Antes, na segunda-feira, o próprio Janela fará uma intervenção inédita: a partir da cabine do Cinema São Luiz, imagens serão projetadas na parede externa do antigo Cine Trianon, do outro lado do Capibaribe. “Será uma sequência de imagens que passam por filmes exibidos pelo Janela, clássicos como Hitchcock e Pulp Fiction, junto com imagens urbanas do Recife”, diz Cris Gouveia, que coordena a atividade. “Como fosse um farol, do São Luiz sairá uma ponte de luz. Do outro lado há o antigo Trianon, um prédio emblemático, que representa um vazio particular, que chama a atenção para outros silêncios, anônimos”.

Para falar dos caminhos e descaminhos do Recife enquanto cidade, o Viver entrevistou os diretores dos curtas [projetotorresgemeas] e Quarteto simbólico, que estreiam no Janela Internacional, e o arquiteto urbanista Milton Botler, coordenador do Instituto da Cidade da Prefeitura do Recife. Deste último, surge um bom começo de conversa: “Tenho inveja dos cineastas, que em poucos anos podem ter seu filme montado. Quanto a mim, vou morrer sem ver a cidade como a planejamos”.

Gigantes na mira dos artistas - “Meia duzia de magnatas decidem o destino da cidade”. A frase, dita em certo ponto do [projetotorresgemeas], revela uma preocupação legítima. No filme, realizado por quase cinquenta artistas, são dados nomes aos bois dos que agem sem controle público ou em desacordo com um plano racional de urbanização.

Ideias podem ser bombas. O alvo, como sugere o título, são as torres monumentais, cravadas em território onde um dia foi anunciado um complexo cultural. Seu correspondente fálico, o órgão sexual masculino em riste, é a metáfora nada suave adotada pelo filme para descrever a situação. Mas o curta não trata somente do objeto, mas das mentalidades que o permitiram existir. Enquanto uma faxineira olha, do alto da área de serviço, para Brasília Teimosa, do outro lado, alguém faz o oposto e mira a sombra das torres no mar. Na rua, a ocupação dos sem-teto no antigo prédio público é vista por dentro. Em breve, ali será um centro de compras. “É uma escolha política fazer projetos arquitetônicos para a classe A quando se sabe que o centro da cidade pode oferecer uma série de opções para quem vive o déficit habitacional”, diz Felipe Peres Calheiros, um dos integrantes do projeto.

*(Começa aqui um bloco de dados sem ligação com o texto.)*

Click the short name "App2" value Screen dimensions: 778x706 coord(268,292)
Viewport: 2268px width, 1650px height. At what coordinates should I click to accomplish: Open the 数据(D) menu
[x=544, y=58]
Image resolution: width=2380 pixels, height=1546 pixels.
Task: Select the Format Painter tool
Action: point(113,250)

Se o aspecto visual do curta é o de uma colcha de retalhos, um correspondente estético ao caos urbano do Recife, o discurso é afiado. Há momentos de ironia e outros de alguma ingenuidade. Em comum, o signo da denúncia. “Não há projeto público socialmente referendado para o desenvolvimento do Recife. O que há é um projeto particular das empreiteiras, que conseguem implementar sem debate ou passar por um órgão regulatório dessas ações”, diz Marcelo Pedroso, outro membro do coletivo.

Felipe explica que foi questão de coerência realizar o filme coletivamente. “A beleza está na forma como pesquisamos um processo do fazer cinematográfico tão questionador quanto o conteúdo. Sem alguém que dirigisse despoticamente, conseguimos dar uma identidade para a obra”.

Milton Botler, arquiteto do Instituto da Cidade, diz que a discussão sobre preservação urbana perdeu a legitimidade porque tem sido restrita à academia e especialistas, não faz parte do cotidiano da cidade. “Acho bom que o cinema coloque essas questões, que devem vir mais vezes a público”.

Botler relativiza as reações contra a verticalização. “Ela representa menos de 20% da cidade, passa longe das periferias e bairros populares. Não dá pra ficar no conservadorismo, em que nada se mexe. Temos que olhar para a cidade e a memória pela dinâmica das transformações. A Avenida Guararapes, por exemplo, arrasou quarteirões e casarões coloniais, mas abriu espaço para arquitetura moderna”.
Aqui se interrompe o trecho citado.